Cell Culture, Transfection, Nuclear Extracts, and Immunofluorescence

HEK293 cells, HeLa, and immortalized human lens epithelial (HLE-B3) cells were obtained from ATCC and were cultured using the supplier's cell-line specific protocols. All transfections were done using a transfection reagent (Lipofectamine LTX with Plus Reagent; Life Technologies Corp.) following the manufacturer's protocol for each cell line. Following transfection, nuclear and cytoplasmic extracts were collected from the transfected cells using an extraction kit (CelLytic NuCLEAR Extraction Kit; Sigma-Aldrich) and following the manufacturer's protocol as previously described.13 For immunofluorescence, HeLa cells were transfected with plasmid DNA and then grown on coverslips in 12-well plates; 24 hours later, cells were fixed in 4% paraformaldehyde for 1 hour at room temperature (RT), permeabilized with PBS + 0.25% Triton X-100 for 10 minutes, blocked with 1% BSA in 1× PBST for 30 minutes at RT and incubated for 1 hour at RT with 10 μg/mL mouse monoclonal FLAG antibody (Sigma-Aldrich) in 1% BSA in 1× PBST followed by an incubation with 1:100 goat anti-mouse (DyLight 488; Abcam, Cambridge, England) in the dark. DNA was stained with 3 ng/mL DAPI (Sigma-Aldrich).

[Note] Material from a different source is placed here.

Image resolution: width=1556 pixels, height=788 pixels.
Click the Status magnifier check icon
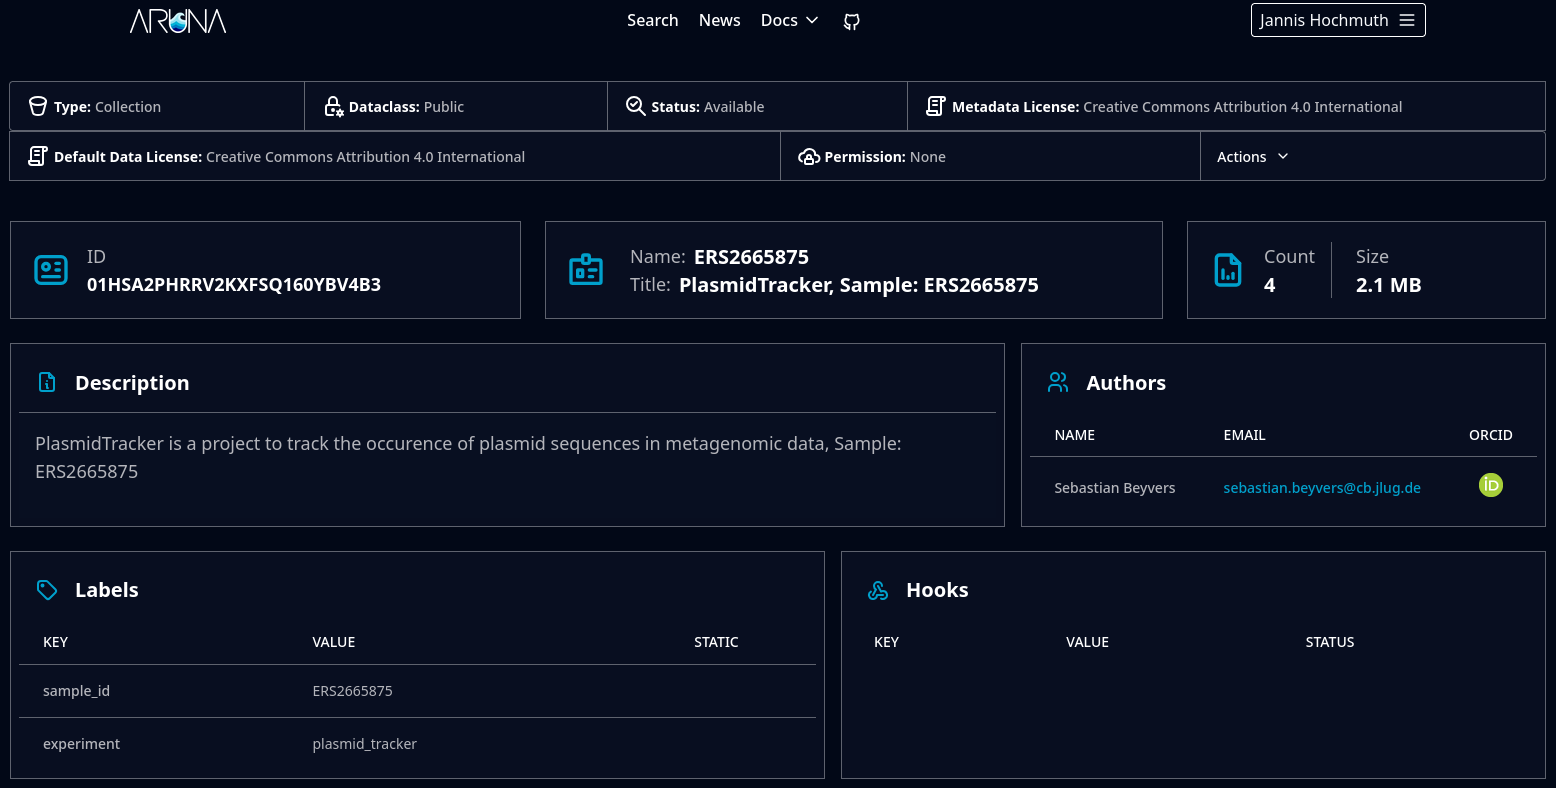click(635, 106)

The slides were mounted with mounting medium (VECTASHIELD; Vector Laboratories, Burlingame, CA). All slides were visualized with a fluoroscope (Nikon Eclipse 600; Nikon Corp., Tokyo, Japan).

Protein Stability

HEK293 cells were seeded at 1.6 × 106 cells/100 mm dish in complete media containing 10% fetal bovine serum–modified Eagle's medium (FBS-MEM) for 16 hours and then transfected with 14 μg of either wild type or mutant clones. Following transfection, the medium was replaced with 12 mL fresh MEM + 10% FBS and incubated for an additional 24 hours at which time, the cells were divided into 24-well plates. Cells were incubated with cycloheximide (20 mg/mL) for 0 (DMSO vehicle only), 0.5, 1, 2, 4, and 6 hours; lysed; and subjected to Western blotting. Signals from Western blot analysis were analyzed with photo editing software (Adobe Photoshop; Adobe Systems, San Jose, CA) and plotted using data from three independent experiments.

Western Blot Analysis

Nuclear extracts were electrophoresed on a 10% SDS-polyacrylamide gel, transferred to a polyvinylidene difluoride-plus transfer membrane (GE Water and Process Technologies Magna; GE Healthcare Life Sciences, Pittsburgh, PA) and immunoblotted using a FLAG monoclonal antibody at 1:1000 at 4°C O/N (Sigma-Aldrich), or a histone 3 antibody at 1:500 at RT for 1 hour (Cell Signaling, Danvers, MA). An HRP goat anti-mouse conjugated secondary antibody was used at 1:5000 (Jackson ImmunoResearch Laboratories Inc., West Grove, PA). The signal was detected with a commercial analysis system (ECL Western Blotting Analysis System; GE Healthcare Life Sciences).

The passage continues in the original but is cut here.